Exercises

  1. (Perceptron geometry.) Plot the four points $(0,0), (0,1), (1,0), (1,1)$ in the plane and indicate the decision boundary $w_1 x_1 + w_2 x_2 + b = 0$ for the OR function with $w_1 = w_2 = 1$, $b = -0.5$. Verify that all four points are correctly classified.

  2. (Convergence theorem.) Suppose $R = 1$ and $\gamma = 0.01$. What is the maximum number of mistakes the perceptron can make? Suppose the data is rescaled so that $R = 100$ but $\gamma$ doubles. How does the bound change?

  3. (XOR by hand.) Construct a two-layer perceptron with hard-threshold activations that computes XOR. Specify all weights and biases.

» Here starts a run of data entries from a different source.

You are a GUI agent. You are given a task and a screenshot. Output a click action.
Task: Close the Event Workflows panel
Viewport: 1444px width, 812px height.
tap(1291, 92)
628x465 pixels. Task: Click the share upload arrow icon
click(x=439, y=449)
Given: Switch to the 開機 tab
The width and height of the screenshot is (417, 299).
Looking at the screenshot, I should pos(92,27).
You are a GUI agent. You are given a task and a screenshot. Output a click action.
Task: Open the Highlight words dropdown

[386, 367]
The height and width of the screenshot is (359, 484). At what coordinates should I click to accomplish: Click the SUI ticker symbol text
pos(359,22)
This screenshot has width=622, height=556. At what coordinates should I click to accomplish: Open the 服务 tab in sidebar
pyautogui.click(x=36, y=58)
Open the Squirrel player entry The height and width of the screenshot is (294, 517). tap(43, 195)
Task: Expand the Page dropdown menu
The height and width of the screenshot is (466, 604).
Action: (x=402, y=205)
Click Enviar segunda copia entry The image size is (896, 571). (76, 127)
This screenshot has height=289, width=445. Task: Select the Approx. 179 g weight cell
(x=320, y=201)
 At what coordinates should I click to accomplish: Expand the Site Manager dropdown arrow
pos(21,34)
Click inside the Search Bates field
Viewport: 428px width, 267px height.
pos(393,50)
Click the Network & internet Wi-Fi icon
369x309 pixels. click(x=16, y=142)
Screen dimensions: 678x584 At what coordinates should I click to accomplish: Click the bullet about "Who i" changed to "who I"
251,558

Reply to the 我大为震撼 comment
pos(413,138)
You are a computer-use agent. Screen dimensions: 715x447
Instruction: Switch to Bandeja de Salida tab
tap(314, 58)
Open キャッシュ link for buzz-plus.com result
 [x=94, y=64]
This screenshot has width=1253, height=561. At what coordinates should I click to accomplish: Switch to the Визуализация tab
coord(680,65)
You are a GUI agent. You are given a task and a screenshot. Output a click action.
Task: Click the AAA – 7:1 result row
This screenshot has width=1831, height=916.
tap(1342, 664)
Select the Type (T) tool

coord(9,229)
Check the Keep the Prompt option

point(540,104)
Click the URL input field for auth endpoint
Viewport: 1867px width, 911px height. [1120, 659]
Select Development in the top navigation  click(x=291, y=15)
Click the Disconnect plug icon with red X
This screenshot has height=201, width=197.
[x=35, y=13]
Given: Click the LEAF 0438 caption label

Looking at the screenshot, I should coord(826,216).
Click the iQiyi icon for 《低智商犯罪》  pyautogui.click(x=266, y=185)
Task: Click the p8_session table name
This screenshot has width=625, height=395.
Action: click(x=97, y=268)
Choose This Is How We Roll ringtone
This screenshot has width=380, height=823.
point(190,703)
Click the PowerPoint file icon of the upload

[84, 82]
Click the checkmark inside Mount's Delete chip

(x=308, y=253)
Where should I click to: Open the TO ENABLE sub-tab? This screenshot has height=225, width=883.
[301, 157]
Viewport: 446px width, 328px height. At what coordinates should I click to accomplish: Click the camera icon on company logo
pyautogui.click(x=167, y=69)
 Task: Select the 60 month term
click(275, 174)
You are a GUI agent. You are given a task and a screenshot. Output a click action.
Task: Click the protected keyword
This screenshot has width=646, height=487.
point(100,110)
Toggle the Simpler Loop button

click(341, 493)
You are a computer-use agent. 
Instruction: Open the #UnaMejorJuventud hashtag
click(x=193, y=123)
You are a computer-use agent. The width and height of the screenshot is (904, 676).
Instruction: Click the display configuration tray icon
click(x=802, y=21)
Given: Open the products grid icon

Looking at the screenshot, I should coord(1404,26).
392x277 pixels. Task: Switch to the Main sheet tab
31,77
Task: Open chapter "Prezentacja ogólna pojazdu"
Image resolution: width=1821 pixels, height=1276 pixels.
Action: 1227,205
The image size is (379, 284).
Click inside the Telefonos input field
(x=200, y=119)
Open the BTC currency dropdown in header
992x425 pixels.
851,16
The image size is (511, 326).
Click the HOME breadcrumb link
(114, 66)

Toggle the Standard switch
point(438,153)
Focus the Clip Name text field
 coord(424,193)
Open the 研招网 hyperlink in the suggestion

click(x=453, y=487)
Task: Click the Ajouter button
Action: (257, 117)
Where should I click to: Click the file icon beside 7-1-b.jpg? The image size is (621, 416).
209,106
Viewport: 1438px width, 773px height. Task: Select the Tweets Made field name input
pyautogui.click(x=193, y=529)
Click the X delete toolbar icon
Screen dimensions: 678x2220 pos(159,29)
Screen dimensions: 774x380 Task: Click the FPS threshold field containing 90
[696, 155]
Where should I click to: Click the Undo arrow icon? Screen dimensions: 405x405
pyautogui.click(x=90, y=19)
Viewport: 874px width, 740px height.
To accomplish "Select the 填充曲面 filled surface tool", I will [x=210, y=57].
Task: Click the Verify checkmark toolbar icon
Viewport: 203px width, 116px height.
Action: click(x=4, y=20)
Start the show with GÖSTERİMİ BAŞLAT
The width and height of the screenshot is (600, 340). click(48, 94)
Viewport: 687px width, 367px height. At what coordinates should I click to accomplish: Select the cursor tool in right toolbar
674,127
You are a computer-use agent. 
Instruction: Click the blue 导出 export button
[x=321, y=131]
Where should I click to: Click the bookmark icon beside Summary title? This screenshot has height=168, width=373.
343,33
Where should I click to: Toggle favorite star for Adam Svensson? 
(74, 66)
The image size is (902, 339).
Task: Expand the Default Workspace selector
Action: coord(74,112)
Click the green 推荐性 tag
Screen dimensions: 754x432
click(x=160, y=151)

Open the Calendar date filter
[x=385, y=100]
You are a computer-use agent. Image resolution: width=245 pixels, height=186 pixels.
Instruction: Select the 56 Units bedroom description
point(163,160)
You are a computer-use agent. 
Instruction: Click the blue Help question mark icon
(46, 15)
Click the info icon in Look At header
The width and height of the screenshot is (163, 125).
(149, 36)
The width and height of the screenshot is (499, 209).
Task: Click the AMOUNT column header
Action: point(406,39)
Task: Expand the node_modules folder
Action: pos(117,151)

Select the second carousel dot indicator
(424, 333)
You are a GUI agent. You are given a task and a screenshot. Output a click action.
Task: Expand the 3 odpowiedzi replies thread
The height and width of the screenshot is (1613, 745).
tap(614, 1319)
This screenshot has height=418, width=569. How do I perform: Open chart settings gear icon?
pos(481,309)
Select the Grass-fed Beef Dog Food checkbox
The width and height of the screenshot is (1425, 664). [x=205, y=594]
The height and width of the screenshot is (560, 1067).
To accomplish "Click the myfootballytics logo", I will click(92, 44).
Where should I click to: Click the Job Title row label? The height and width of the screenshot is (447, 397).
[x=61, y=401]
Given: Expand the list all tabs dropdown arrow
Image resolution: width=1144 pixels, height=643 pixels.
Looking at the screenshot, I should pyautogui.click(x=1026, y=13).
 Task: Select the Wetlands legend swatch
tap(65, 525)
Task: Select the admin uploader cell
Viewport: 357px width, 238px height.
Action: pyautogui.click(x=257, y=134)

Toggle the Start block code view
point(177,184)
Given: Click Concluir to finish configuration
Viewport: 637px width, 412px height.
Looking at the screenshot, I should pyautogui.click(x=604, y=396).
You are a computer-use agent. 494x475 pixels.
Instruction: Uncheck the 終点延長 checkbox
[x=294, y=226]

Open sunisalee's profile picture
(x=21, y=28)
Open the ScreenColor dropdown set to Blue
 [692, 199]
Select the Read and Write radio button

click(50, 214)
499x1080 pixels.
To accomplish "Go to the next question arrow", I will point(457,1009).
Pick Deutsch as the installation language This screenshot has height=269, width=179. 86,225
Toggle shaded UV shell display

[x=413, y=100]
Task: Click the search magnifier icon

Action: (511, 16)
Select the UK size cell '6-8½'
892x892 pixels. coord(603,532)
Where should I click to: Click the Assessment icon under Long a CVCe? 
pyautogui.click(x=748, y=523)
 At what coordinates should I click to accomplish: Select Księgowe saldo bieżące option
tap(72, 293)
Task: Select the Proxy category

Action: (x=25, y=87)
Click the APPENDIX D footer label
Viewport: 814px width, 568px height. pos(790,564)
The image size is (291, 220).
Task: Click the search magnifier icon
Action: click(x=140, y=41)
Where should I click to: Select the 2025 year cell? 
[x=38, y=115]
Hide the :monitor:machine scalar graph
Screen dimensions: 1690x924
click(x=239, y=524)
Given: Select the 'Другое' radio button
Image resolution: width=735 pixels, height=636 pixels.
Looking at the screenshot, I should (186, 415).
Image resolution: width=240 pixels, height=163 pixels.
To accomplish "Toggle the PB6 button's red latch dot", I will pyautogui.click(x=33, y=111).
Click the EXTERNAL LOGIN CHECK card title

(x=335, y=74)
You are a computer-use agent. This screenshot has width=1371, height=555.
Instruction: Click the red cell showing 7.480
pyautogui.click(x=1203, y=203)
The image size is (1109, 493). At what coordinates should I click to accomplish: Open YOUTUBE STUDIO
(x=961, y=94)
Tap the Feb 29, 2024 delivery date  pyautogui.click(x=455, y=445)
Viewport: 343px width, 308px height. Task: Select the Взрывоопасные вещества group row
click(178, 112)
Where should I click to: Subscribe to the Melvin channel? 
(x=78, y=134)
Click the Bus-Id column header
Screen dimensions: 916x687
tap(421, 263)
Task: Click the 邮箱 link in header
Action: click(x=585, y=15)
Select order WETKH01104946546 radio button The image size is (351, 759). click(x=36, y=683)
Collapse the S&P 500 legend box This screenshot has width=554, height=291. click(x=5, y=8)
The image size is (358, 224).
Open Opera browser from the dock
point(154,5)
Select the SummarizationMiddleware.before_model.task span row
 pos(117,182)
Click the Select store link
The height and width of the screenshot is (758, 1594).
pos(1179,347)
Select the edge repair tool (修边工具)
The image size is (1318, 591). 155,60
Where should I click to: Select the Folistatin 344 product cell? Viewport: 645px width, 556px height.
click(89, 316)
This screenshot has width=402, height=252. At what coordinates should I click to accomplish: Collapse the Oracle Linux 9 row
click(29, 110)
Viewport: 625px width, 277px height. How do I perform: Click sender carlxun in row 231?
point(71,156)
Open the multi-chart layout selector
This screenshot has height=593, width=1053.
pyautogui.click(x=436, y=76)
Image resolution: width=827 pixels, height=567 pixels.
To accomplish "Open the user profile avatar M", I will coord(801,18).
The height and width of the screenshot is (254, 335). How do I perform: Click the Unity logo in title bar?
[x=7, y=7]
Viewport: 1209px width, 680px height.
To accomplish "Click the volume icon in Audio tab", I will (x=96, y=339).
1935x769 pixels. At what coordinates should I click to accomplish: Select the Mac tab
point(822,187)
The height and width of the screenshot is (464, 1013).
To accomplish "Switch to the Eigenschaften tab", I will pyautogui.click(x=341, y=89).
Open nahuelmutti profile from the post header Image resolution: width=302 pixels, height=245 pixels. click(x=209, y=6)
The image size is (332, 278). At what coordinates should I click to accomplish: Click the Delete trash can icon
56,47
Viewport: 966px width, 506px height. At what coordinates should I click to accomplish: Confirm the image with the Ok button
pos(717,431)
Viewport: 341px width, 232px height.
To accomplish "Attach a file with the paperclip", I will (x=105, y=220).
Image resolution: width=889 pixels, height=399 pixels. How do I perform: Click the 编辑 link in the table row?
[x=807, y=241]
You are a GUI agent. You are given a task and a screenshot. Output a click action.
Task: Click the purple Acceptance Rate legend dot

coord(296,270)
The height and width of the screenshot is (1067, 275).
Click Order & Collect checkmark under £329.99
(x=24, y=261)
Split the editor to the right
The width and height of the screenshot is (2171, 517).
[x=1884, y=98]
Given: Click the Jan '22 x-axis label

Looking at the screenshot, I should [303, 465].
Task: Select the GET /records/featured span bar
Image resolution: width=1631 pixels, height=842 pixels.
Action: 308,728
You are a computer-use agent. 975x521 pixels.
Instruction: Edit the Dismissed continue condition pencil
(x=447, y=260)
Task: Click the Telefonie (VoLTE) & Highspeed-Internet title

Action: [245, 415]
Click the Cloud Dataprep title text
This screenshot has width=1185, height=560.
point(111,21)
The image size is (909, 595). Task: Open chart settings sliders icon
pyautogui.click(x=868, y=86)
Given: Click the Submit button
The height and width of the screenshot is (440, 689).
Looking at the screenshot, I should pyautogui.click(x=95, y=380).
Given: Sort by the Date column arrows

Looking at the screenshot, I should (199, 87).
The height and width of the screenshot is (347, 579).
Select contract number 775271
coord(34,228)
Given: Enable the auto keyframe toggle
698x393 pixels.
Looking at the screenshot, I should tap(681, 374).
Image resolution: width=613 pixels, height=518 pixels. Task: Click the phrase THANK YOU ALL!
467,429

  4. (XOR with sigmoids.) Repeat exercise 3 using sigmoid activations. Why does a hard-threshold solution not directly translate?

  5. (Forward pass.) For the network of Section 9.3, compute the forward pass on $\mathbf{x} = (0, 1)^\top$.

  6. (Vanishing sigmoids.) Consider a 20-layer network with sigmoid activations. Approximate the typical magnitude of $\sigma'(z)$ at saturation and bound the gradient at the input layer in terms of the gradient at the output. Why is this a problem?

  7. (ReLU derivative at zero.) What is $\mathrm{ReLU}'(0)$? Discuss why this discontinuity is harmless in practice.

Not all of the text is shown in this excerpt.